Antonella, ya nuevamente encerrada en la bodega lamentaba su fracaso. Había intentado no ponerse de rodillas porque lo consideraba indigno. Había intentado decir que estaba “retenida” en vez de “secuestrada”, pensando que eso daría a la policía un indicio de hacia dónde debían orientar la investigación, suponiendo que estudiarían el mensaje palabra por palabra y pudieran ver que ése era un lenguaje usado por la organización autora del secuestro. Tampoco había logrado que no repitieran la grabación. Solamente la consolaba el pensar que Dios sabía que lo había intentado y que había hecho todo lo posible.


 

* * *


 

Antonella pasó los dos días siguientes sin dar muestras de estar asustada. Pero lo estaba, porque, como se dice, “la procesión va por dentro”. En efecto, soñó el mismo sueño con ligeras variantes las dos noches. En el sueño un verdugo encapuchado le cortaba las manos con un hacha. Antonella despertaba angustiada. Pero logró conversar con Julia los treinta minutos de cada mañana de modo normal.

Lo primero que le preguntó fue si sabía algo de un video que le habían grabado. Si lo habían hecho público.

— No sé nada de un video— respondió la vigilante. —Y no quiero saber tampoco nada, así que háblame de otra cosa.

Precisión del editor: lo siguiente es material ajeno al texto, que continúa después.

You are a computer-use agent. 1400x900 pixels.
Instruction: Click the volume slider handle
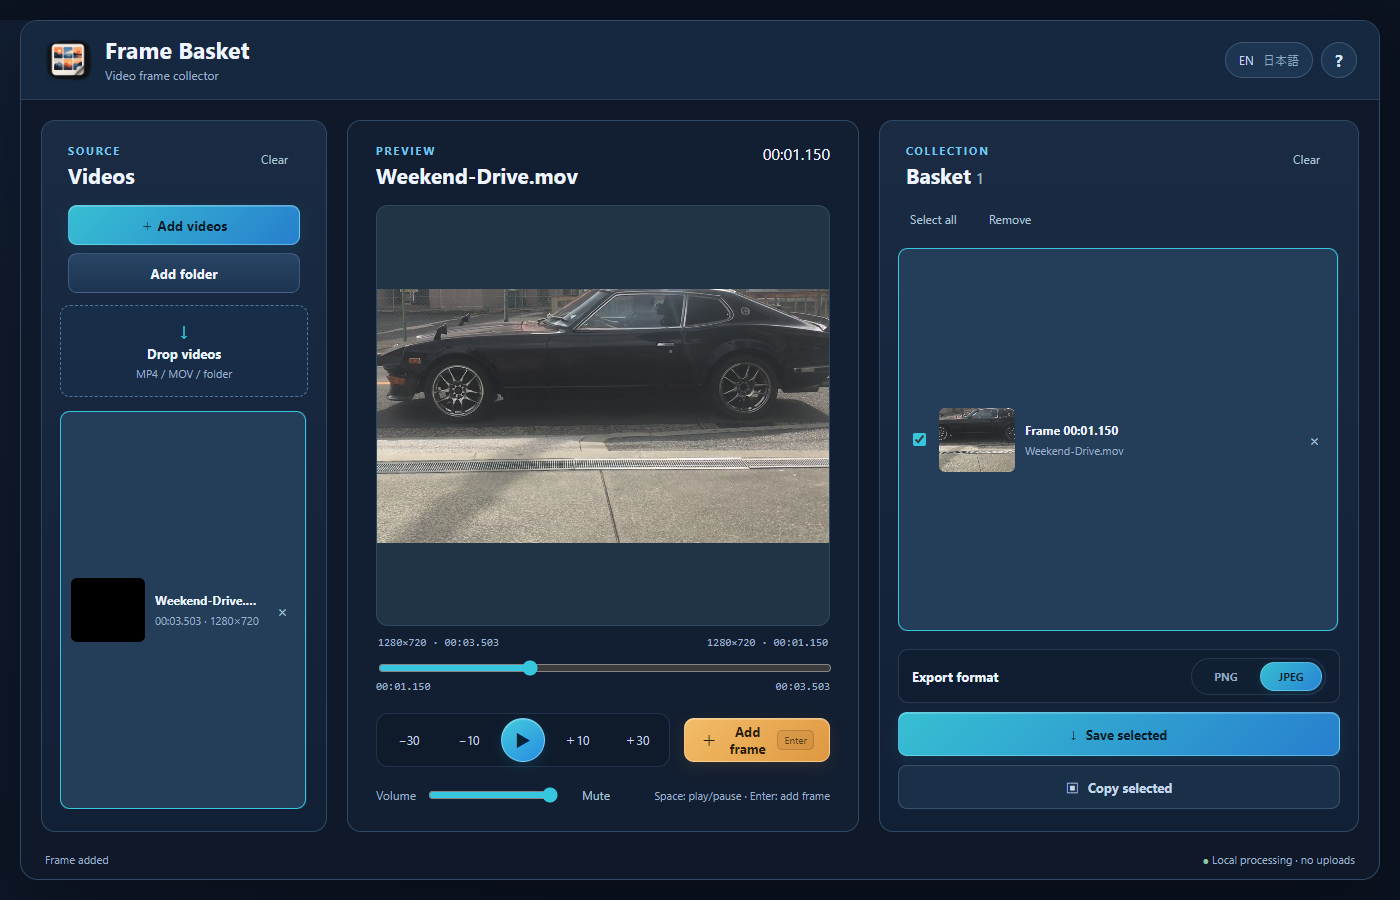pos(550,795)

Le pareció que Julia no mentía. Eso significaba, o que aún no habían comenzado a correr las 48 horas, lo que era bueno, o que lo habían mandado sólo a don Tomás Ignacio o al gobierno, lo que anulaba una pequeña esperanza que aún tenía, cual era que el camarógrafo hubiera decidido mandar la primera grabación y no la otra. Pero aunque ese fuera el caso, su mensaje no llegaría a la persona que ella quería que lo viese. Como Antonella callaba Julia le dijo:

— Si no quieres conversar, puedes leerme otro cuento del libro.

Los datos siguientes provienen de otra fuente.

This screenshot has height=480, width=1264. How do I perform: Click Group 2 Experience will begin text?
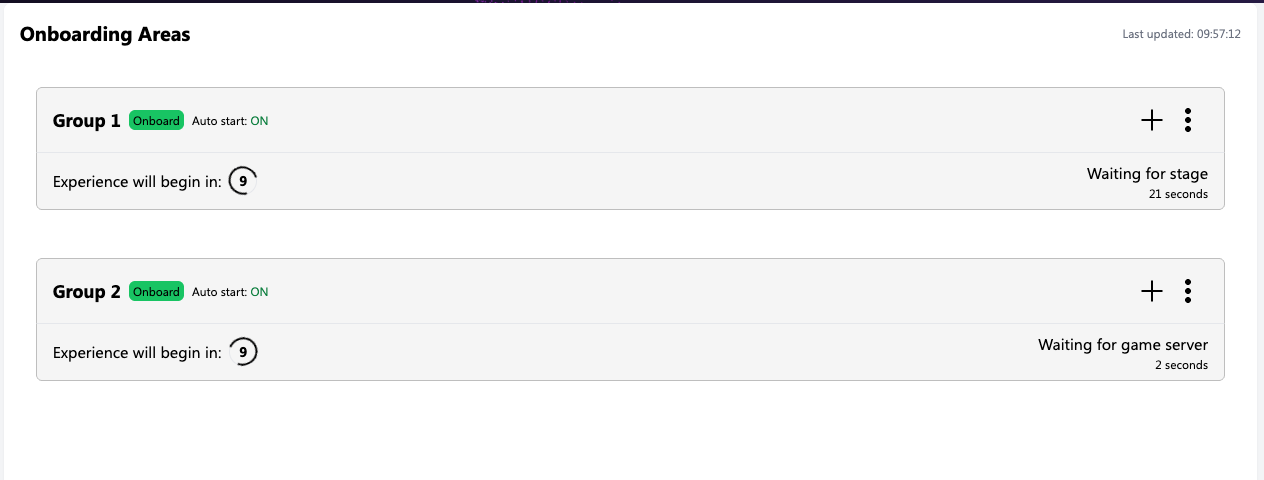point(137,353)
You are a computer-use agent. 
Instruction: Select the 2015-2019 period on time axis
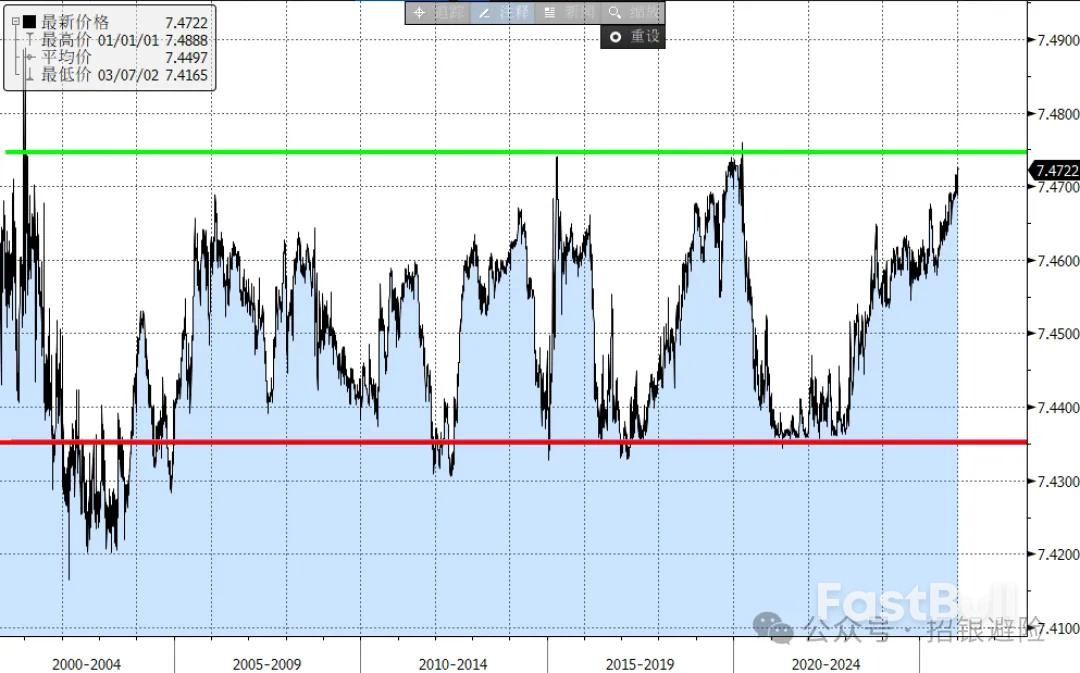click(x=640, y=664)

Antonella leyó esta vez el cuento SANGRE ROMAÑOLA. Era la historia de Ferrucho, un niño de once años, y de su abuela que trataba de corregir ciertas malas inclinaciones del niño que la hacían temer que terminara siendo un bandido. Ese día Ferrucho y su abuela fueron asaltados en su casa por dos ladrones, encapuchados, que los amenazaron haciéndoles entregar el dinero ahorrado por el padre del niño. Pero la abuela reconoció a uno de los malechores al que se le cayó el pañuelo que cubría su rostro. El bandido, temiendo que al ser reconocido estaba perdido, se lanzó con un cuchillo y lo descargó sobre la anciana en el momento en que el niño se interpuso con su cuerpo recibiendo el golpe. El nieto había salvado a la abuela al costo de su propia vida. Pero murió con la conciencia en paz.

Cuando terminó la lectura la vigilante, que se había sentado junto a Antonella en el colchón, se levantó y sin decir una palabra caminó con la cabeza gacha hacia la puerta y salió de la bodega sin decir palabra. Antonella pensó que el cuento la había impactado.